At least I don’t feel much like when I finished secondary school, when I was quite school fatigued. I think that the difference in going to an English school made things better; it was such a change that my school fatigue didn’t manifest itself.
And let’s face it, the subjects I study are interesting. If I had gone to school in Sweden I would have had to study a lot of mandatory subjects like math and that, even in the Swedish variant of Sixth form.
I did have one more day than Mark though since at seven this morning he crawled out of bed to go and do his administrative bit at his school, and then tomorrow it’s my turn for that.
Now I have about one month to fill out an application to University, and then by January I’ll know if I got in anywhere decent. And then I’ll have to work like a little bugger to make sure that I get the grades to meet the offer prerequisites.
Yeah, this year is going to be interesting…
We had a bit of a fight yesterday, so we’re both feeling a bit like the other is the most unfair and impossible person in the whole world.
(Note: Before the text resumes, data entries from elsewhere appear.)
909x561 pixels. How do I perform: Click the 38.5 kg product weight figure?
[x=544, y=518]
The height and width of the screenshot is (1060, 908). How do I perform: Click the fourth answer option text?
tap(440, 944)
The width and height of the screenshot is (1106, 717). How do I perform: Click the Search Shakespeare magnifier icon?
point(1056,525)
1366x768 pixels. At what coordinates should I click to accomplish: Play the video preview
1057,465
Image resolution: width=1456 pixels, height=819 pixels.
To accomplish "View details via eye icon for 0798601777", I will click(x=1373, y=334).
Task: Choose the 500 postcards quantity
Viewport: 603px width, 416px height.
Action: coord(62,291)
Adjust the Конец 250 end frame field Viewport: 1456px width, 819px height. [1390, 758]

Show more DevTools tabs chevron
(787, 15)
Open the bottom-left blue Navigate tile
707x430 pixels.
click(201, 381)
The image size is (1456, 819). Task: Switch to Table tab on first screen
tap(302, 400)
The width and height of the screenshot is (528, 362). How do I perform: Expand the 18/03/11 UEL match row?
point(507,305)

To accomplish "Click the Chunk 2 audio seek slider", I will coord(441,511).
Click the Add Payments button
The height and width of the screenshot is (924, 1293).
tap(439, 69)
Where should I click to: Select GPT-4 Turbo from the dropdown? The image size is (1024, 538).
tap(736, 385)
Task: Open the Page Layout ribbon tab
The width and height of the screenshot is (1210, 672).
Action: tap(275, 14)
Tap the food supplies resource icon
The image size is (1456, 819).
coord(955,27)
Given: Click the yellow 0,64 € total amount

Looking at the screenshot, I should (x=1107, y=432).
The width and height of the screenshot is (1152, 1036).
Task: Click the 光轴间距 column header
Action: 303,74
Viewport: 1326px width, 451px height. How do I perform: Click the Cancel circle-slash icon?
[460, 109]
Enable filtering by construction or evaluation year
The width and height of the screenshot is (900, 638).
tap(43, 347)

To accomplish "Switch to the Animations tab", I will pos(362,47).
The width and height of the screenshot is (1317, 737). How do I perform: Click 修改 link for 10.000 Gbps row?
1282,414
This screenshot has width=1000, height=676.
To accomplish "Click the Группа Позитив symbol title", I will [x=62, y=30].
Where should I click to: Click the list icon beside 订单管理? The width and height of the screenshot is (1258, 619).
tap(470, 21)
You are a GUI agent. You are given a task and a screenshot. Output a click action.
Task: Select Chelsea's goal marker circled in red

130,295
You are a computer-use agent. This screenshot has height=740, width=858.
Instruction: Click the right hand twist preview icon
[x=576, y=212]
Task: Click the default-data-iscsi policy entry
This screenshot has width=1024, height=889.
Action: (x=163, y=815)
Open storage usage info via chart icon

Hopefully that will pass by the time he gets home. Which should be in a couple of hours from writing this.
It was just a stupid thing, really, and it’s nothing to fuss about – but sometimes it feels like you can’t help yourself, and you need a bit of venting. Mark promised to do the laundry, but forgot about it, and then we were on. Now I’ll have to do what he was supposed to do, or we won’t have any clean socks and towels by tomorrow.
I know, it feels so domestic and petty and silly to argue about that, but there we are. I don’t want us to start neglecting things like that, which we easily could form a habit to do knowing both of us. It would mean that we’d have to do a lot more house keeping to fix the place in big old binges when the plates and cutlery evolved whole ecosystems.
I finished “The blade itself” yesterday evening, and I really liked it so I’ve ordered the sequel to it now, and will eagerly await the book in the mail any day now.
I need to curb my book buying. I know we had a good month economically, but it feels a bit wasteful to use all the money on books. So, this has to be the last book I buy for a while. I may have to try to go down to the town or school library and get books from there instead.
If it’s even possible, and I don’t know, I feel like I should try to get access to research libraries for my project. If I’m going to do my research project, I feel like I’m going to have to have access to at least facsimiles of original letters or work from there.
I should get a map of the research terrain as soon as possible, to just get a feel for what I should read, and what I can read, and what my limitations should be. Eighteen century literature goes from Romanticism at the start of it to Modernism at the end of it. It’s a vast field for a small dissertation like the one I have to do.